• How to complete this task: Extend the passage on the Biden administration's policy toward Lebanon, picking up after its last sentence.
====== Source passage
In particular, the Biden administration wants the Saudis to fund the Lebanese Armed Forces (LAF) and other security agencies. In that desperate effort’s most bizarre moment, the administration and the Macron government had the US and French ambassadors in Lebanon travel to Riyadh last July to plead with the kingdom to resume funding to Beirut.
The LAF represents the flip side of the administration’s fictional take on Lebanon. The false distinction between Hezbollah and so-called “state institutions” serves as cover for injecting funds to stabilize the Hezbollah-run order. The Saudis recognize this as an American fantasy and have brushed off these requests, in the recognition that they would only be propping up an Iranian satrapy.
The Biden administration, on the other hand, has doubled-down on finding what it has euphemistically dubbed “creative ways” to underwrite the Hezbollah-run order. Since rushing some $60 million in cash to the LAF command in June, the administration has been preoccupied with mining for more money, including reprogramming funds appropriated years earlier, in order to subsidize more LAF expenditures and underwrite the salaries of LAF personnel. It is looking to do the same with other security agencies — all on the US taxpayer’s dime.
Although the administration has justified this wholesale welfare program by saying the LAF is unable to pay for maintenance, fuel, food, or medicine, the US continues to send more expensive military equipment to the LAF. In November, the US ambassador to Lebanon chaperoned the LAF commander around Washington, DC, as he met with members of Congress and Defense and State Department officials, in order to secure more funding. One idea the administration is discussing involves the creation of a fund, totaling some $86 million a year, to directly supplement LAF salaries with a monthly stipend. The fund would be managed by the United Nations, thereby allowing the administration and other potential donors to bypass domestic laws that impede directly supplementing salaries of foreign troops.
In addition to managing Lebanon’s security sector, the administration decided to take on Lebanon’s chronically dysfunctional energy sector as well. The solution it settled on is to wheel Egyptian gas and Jordanian surplus electricity to Lebanon through Syria. In the process, the administration has circumvented sanctions on the Syrian regime, and has opened the door for Arab re-engagement with Bashar Assad. Moreover, when Hezbollah announced it would bring in Iranian shipments of fuel to Lebanon, the administration welcomed it.
============
====== Source information
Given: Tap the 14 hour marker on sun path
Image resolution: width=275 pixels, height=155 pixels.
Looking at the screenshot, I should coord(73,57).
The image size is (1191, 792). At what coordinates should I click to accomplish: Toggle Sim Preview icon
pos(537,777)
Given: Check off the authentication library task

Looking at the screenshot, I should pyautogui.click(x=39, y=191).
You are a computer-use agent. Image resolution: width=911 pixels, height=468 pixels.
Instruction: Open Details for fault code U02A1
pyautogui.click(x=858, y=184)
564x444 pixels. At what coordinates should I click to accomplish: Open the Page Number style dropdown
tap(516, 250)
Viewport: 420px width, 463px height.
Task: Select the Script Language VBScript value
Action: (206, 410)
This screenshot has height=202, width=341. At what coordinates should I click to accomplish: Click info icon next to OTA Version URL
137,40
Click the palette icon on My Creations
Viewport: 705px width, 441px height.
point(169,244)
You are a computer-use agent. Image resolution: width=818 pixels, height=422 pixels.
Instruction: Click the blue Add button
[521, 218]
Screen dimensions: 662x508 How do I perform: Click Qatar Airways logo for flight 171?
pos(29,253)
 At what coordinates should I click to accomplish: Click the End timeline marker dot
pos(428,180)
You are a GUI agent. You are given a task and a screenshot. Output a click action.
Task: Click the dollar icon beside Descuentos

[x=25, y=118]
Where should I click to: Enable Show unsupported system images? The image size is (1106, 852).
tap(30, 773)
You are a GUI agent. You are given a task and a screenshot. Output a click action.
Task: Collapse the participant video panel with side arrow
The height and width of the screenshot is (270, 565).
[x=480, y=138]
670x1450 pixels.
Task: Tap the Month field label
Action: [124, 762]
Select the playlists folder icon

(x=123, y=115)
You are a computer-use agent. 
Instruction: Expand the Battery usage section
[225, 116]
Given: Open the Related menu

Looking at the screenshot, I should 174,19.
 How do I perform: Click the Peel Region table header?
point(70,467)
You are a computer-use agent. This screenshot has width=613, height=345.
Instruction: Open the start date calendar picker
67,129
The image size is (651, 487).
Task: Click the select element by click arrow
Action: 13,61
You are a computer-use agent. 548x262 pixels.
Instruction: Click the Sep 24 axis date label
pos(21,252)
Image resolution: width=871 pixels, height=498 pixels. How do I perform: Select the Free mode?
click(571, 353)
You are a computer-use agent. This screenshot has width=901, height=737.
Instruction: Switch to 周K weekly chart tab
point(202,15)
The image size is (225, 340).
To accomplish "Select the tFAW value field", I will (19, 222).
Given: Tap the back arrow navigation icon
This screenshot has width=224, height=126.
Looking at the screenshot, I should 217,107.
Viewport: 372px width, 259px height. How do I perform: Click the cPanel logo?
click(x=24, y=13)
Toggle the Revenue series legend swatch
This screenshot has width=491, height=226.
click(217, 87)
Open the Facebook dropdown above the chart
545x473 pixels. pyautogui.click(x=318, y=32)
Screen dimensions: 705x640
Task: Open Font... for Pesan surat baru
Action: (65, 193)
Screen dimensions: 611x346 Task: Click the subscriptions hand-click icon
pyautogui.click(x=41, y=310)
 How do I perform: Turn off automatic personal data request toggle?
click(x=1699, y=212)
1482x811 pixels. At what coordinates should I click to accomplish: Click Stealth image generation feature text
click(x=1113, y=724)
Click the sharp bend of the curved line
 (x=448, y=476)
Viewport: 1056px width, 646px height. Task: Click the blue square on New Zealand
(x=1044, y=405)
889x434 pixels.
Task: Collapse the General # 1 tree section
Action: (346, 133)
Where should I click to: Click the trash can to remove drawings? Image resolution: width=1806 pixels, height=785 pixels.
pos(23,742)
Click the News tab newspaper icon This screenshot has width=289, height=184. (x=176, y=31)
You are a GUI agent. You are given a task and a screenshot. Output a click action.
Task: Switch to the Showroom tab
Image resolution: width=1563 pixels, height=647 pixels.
============
• Response:
That the Biden administration is propping up the Hezbollah-run order in Beirut, and even providing relief for Iran’s Syrian ally, is a feature, not an anomaly, of their “Lebanon policy.” It’s not only that this posture is a logical corollary of its policy of realignment with Iran, which is built on recognizing Iranian spheres of influence in the region. It’s also that the nature of Lebanon inevitably leads to this endpoint. Structurally, the Lebanese system draws in foreign western powers to underwrite its Hezbollah-dominated political order in an accommodation with the regional power, Iran, which runs the order through its local representative. The bottom line is constant: perpetual investment.
Both France and the US have signed on to this accommodation with Iran, but they approach it differently. Whereas the French are open about the need for partnership with the Iranians in Lebanon, they are cynical enough to have others pay for it. Hence, they are content to see the US securing their Lebanese holdings. The Biden administration, meanwhile, prefers to dissimulate. It doubles down on a policy of underwriting a Hezbollah-dominated system while hiding behind the fiction of a distinct “Lebanese state.” And thus, the US is simply pouring its own citizens’ money into maintaining Iranian real estate under Hezbollah management.